*** Block opens ***

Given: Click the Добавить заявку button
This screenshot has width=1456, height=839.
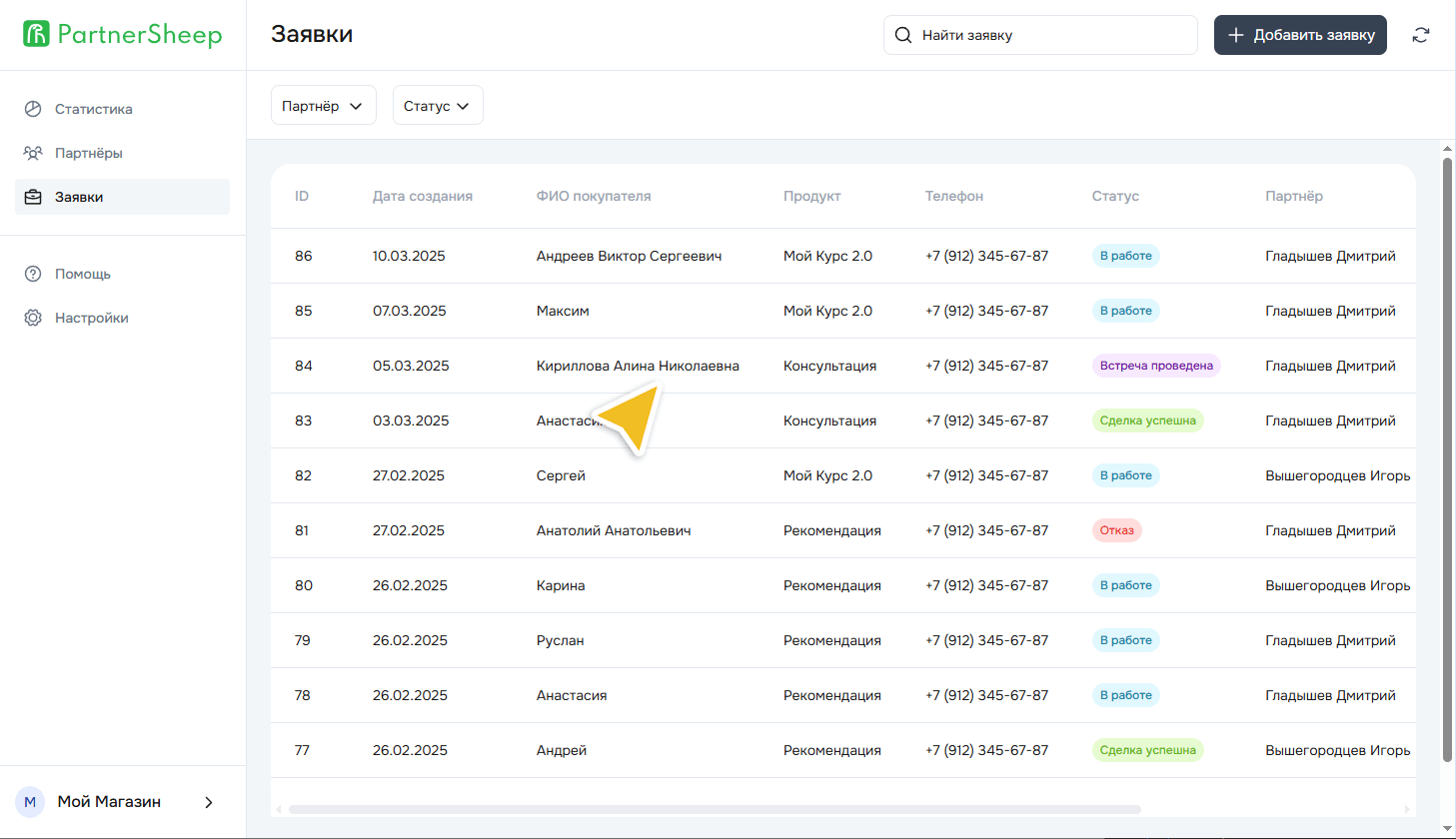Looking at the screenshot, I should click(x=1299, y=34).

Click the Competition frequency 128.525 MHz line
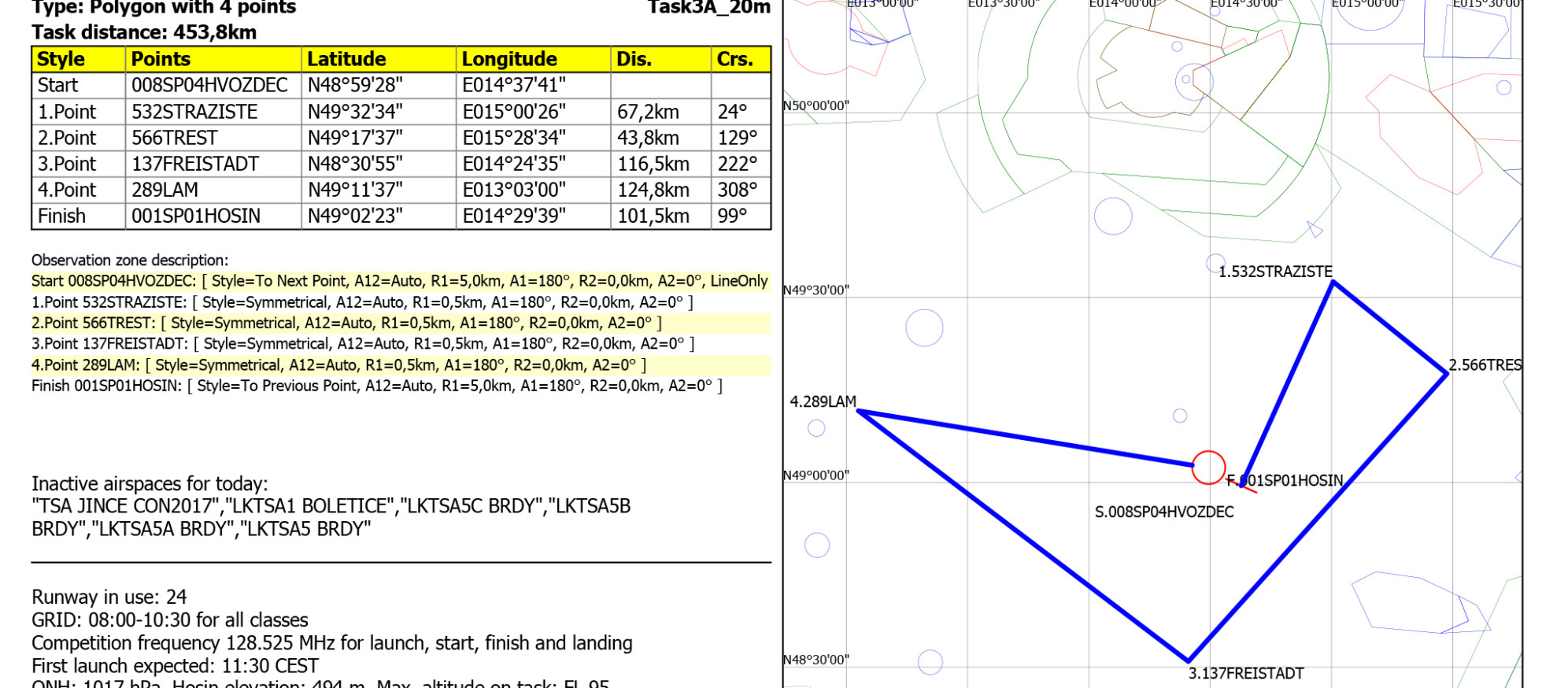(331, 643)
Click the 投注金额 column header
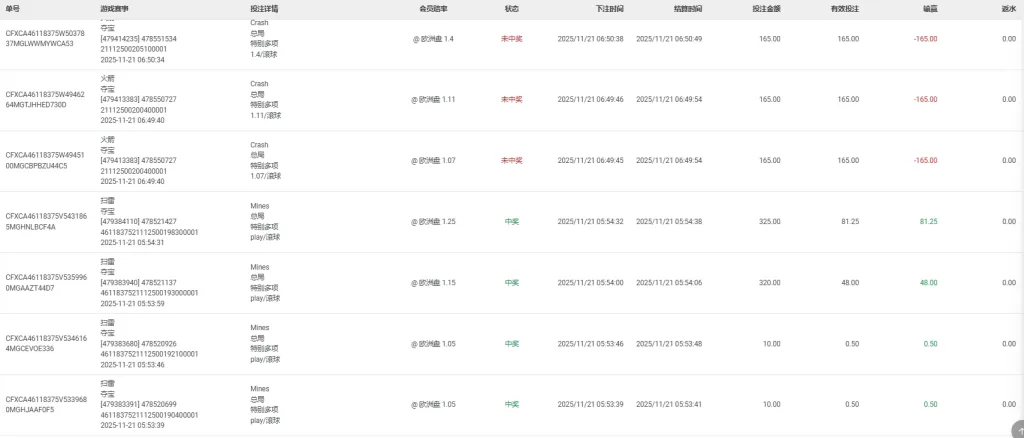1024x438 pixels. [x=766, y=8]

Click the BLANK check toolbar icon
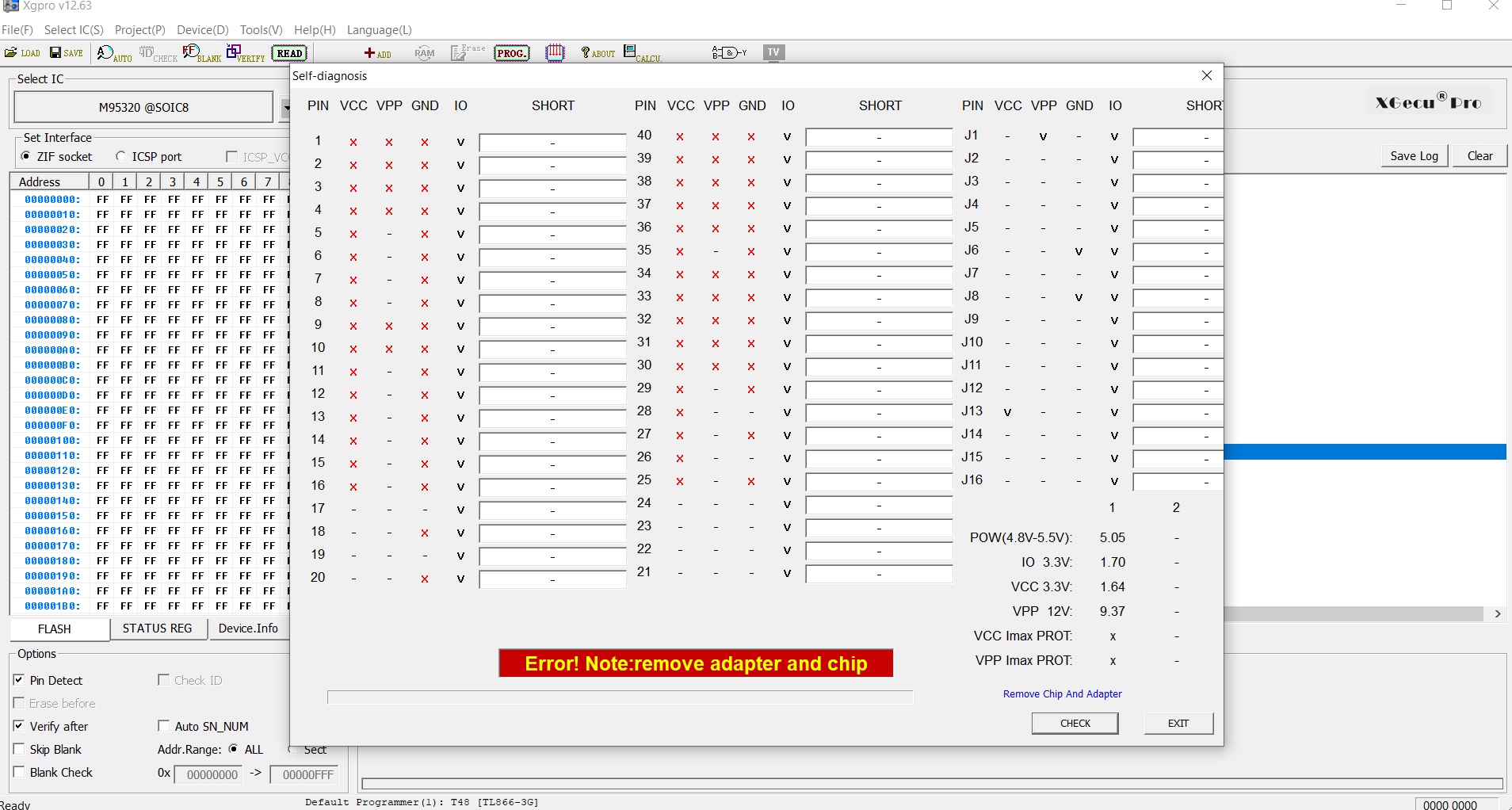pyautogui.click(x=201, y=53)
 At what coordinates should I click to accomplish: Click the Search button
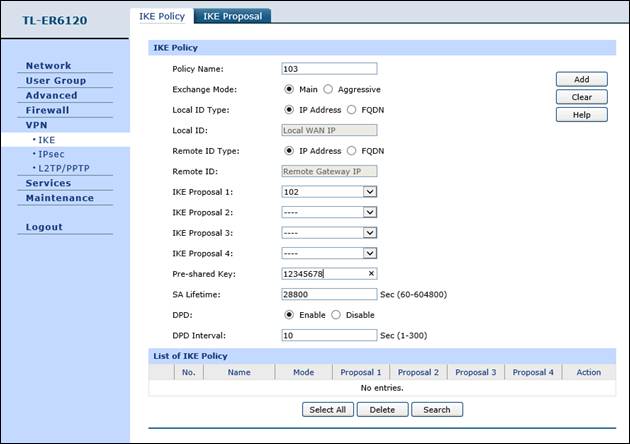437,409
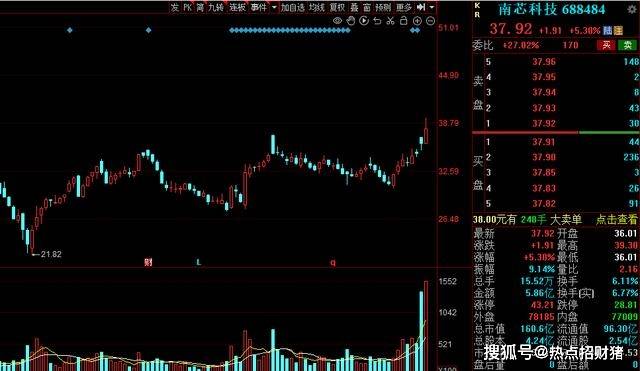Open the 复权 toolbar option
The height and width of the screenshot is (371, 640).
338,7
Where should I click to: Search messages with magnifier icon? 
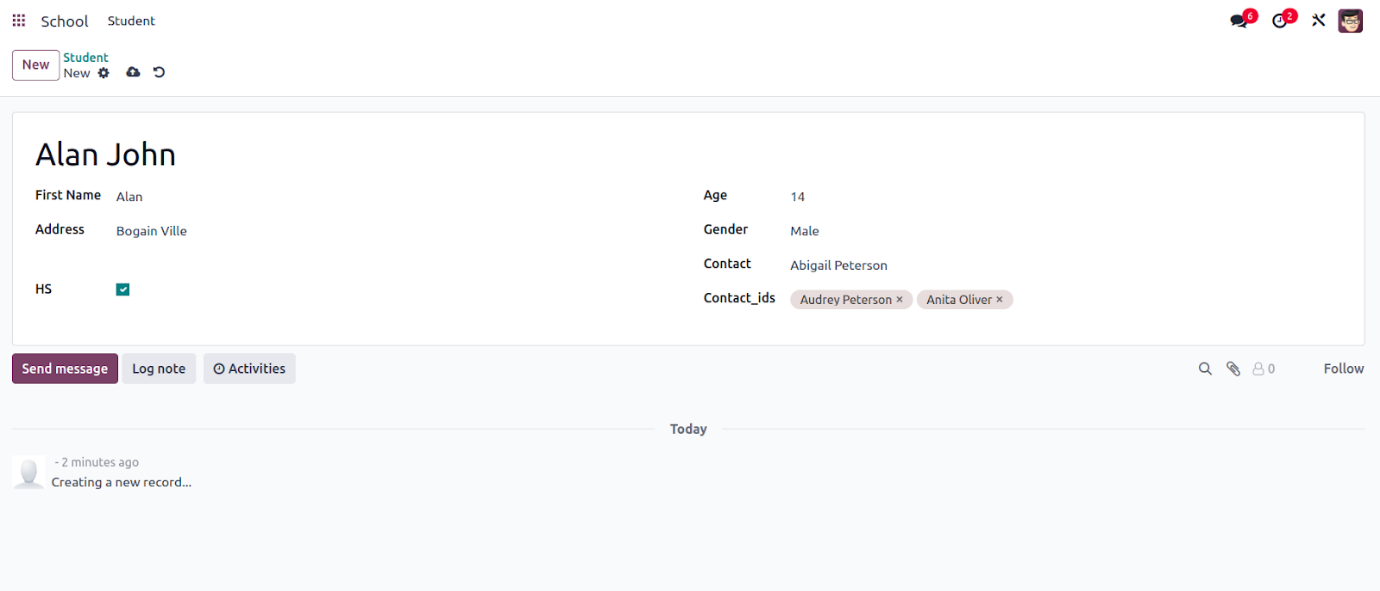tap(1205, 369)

*** Block closes ***

**ACTION ITEM**:
Omit the pictures and restate the rest of the records verbatim.

**YOUR SOLUTION**:
Given: Click the Добавить заявку button
This screenshot has width=1456, height=839.
Looking at the screenshot, I should click(x=1299, y=34).

Click the Competition frequency 128.525 MHz line
(331, 643)
Click the 投注金额 column header
1024x438 pixels. [x=766, y=8]

Click the BLANK check toolbar icon
pyautogui.click(x=201, y=53)
 At what coordinates should I click to accomplish: Click the Search button
437,409
Open the 复权 toolbar option
The height and width of the screenshot is (371, 640).
338,7
Where should I click to: Search messages with magnifier icon? 
tap(1205, 369)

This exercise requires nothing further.